Probabilistic approaches to multi-study genomic matrix decompositions and single-cell RNA-sequencing analysis

Abstract

Analyzing genomic data yields critical insights into important biological and clinical questions, but can be challenging due to noise, sparsity, and systematic sources of unwanted variation. This dissertation develops probabilistic approaches to address these challenges in two main areas. In Chapters 1 and 2, we propose novel methods for the joint decomposition of multiple genomic datasets. The analysis of multiple datasets can often better distinguish biological from technical or otherwise artifactual signal, but the development of multi-study matrix decompositions has been limited to extracting only common or unique signals across datasets. Chapter 1 introduces a combinatorial multi-study factor analysis method that can instead estimate latent factors shared by any possible subset of datasets, using a Bayesian nonparametric prior to flexibly model this sharing pattern. Chapter 2 then builds on similar ideas to introduce a combinatorial multi-study non-negative matrix factorization method, tailored specifically to mutational signatures analysis. We additionally developed two key extensions to address the semi-supervised setting, and to simultaneously estimate sparse covariate effects. In Chapters 3 and 4, we develop improved statistical methods for analyzing single-cell RNA-sequencing (scRNA-seq) data. scRNA-seq measures gene expression on the level of individual cells, which is important for identifying distinct cell type populations within tissues.

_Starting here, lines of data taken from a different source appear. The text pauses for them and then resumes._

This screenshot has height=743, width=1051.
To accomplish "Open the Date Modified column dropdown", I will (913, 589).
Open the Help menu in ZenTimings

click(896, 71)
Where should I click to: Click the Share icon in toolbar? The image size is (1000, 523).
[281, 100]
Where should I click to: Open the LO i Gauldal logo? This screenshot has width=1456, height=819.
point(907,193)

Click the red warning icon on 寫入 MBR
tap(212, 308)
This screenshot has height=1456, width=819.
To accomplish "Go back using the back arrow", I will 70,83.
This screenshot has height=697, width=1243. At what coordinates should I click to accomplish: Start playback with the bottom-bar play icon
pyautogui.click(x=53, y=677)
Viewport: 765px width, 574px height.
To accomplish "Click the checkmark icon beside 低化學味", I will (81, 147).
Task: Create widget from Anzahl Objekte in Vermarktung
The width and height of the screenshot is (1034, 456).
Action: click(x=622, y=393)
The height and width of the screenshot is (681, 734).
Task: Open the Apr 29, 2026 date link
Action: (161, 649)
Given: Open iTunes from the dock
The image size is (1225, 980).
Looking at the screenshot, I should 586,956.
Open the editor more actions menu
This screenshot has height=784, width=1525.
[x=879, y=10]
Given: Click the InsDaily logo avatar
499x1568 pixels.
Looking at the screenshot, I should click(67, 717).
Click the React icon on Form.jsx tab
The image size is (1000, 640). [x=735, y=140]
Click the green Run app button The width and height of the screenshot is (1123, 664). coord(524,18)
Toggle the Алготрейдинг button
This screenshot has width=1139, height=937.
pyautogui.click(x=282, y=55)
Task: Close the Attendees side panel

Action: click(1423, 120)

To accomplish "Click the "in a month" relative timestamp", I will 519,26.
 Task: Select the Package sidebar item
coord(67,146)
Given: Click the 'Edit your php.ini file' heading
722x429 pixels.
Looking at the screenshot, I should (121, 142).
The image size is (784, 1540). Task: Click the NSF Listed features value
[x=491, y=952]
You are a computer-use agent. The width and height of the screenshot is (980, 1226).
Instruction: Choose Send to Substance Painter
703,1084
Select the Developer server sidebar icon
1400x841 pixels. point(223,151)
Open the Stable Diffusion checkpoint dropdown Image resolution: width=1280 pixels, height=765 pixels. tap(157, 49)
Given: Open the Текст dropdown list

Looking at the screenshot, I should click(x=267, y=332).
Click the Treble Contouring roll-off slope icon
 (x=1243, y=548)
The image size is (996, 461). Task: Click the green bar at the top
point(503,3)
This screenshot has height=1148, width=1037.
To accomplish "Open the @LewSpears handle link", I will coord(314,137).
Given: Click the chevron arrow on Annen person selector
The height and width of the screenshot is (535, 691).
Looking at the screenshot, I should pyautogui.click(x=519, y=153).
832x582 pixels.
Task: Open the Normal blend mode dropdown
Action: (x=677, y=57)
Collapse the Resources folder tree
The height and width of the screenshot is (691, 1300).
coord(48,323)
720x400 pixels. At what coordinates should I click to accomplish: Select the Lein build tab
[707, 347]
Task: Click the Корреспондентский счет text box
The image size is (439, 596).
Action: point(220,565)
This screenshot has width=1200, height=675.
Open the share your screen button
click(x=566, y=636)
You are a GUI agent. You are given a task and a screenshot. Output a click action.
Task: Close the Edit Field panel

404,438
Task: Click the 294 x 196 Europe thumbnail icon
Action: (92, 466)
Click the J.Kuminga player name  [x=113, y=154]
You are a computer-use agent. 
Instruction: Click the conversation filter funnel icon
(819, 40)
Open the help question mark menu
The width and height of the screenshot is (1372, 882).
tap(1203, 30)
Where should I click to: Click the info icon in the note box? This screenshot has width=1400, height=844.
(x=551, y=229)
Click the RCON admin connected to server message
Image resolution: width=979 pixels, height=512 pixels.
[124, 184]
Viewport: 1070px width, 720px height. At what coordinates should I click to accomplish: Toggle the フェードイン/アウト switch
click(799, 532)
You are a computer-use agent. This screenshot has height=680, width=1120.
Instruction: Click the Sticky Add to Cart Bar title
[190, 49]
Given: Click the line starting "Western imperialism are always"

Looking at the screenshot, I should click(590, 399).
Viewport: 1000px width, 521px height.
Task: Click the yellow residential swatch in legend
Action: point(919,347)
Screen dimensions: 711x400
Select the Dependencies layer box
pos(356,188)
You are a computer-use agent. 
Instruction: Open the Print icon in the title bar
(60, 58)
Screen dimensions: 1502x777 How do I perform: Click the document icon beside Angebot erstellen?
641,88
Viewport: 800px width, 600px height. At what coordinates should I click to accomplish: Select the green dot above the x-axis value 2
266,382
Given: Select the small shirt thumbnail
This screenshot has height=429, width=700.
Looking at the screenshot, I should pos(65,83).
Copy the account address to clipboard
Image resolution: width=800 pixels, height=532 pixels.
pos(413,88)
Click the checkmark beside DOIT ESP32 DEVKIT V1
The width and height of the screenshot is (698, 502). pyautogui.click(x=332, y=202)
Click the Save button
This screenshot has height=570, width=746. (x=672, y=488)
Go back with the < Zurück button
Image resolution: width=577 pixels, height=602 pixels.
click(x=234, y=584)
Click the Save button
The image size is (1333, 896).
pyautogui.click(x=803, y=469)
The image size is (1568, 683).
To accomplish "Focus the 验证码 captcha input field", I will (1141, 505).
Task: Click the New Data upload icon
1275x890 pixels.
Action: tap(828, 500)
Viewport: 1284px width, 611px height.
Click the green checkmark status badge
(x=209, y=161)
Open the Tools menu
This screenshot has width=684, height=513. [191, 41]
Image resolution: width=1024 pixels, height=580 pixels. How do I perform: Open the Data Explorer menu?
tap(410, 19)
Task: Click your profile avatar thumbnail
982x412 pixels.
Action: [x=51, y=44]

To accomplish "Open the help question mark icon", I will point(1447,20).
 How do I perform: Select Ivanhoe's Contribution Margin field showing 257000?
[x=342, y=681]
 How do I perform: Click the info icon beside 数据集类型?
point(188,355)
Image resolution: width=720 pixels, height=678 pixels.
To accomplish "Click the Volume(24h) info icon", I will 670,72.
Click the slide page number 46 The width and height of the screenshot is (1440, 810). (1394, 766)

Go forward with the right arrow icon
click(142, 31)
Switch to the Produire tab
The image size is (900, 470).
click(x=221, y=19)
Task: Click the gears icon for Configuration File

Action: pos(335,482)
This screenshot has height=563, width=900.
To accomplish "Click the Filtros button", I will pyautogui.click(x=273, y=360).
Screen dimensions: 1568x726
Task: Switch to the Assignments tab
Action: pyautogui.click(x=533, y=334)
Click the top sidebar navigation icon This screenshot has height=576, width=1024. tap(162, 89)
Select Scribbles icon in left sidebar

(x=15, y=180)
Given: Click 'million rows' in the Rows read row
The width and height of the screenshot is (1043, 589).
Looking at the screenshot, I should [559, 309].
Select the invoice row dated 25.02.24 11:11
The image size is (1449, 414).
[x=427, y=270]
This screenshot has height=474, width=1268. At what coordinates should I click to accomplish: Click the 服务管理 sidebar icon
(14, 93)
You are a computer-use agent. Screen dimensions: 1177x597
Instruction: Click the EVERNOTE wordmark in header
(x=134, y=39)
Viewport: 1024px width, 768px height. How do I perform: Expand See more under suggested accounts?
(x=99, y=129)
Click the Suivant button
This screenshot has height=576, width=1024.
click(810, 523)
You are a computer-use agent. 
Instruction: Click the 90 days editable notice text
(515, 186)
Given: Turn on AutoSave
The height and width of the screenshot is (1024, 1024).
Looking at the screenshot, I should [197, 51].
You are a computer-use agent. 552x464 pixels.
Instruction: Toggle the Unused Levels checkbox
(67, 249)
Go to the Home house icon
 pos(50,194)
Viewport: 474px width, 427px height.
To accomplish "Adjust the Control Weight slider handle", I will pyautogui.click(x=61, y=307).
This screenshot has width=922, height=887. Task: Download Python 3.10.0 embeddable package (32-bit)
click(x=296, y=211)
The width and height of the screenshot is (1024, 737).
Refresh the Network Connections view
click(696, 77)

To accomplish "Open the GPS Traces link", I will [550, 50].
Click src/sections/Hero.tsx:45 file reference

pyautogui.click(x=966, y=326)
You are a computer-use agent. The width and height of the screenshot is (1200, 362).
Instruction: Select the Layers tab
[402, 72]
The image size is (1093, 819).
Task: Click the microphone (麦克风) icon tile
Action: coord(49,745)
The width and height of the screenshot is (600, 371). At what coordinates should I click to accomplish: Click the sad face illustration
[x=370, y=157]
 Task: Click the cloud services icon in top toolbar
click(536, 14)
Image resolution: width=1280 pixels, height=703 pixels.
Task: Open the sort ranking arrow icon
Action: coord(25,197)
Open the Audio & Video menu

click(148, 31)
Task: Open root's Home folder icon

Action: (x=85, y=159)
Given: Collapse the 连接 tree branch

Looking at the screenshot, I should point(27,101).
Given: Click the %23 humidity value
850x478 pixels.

However, annotating such cell types from scRNA-seq data is difficult due to systematic differences across studies. In Chapter 3, we introduce a reference-based approach that outperforms state-of-the-art methods using a probabilistic latent states model that accounts for such unwanted variation. When the goal is not to annotate known cell types but rather discover novel cell types, reference-based approaches cannot be used, but existing clustering workflows do not account for statistical uncertainty in a rigorous manner. To address this problem, Chapter 4 proposes a procedure with built-in hypothesis testing to identify clusters with statistical evidence for corresponding to distinct populations.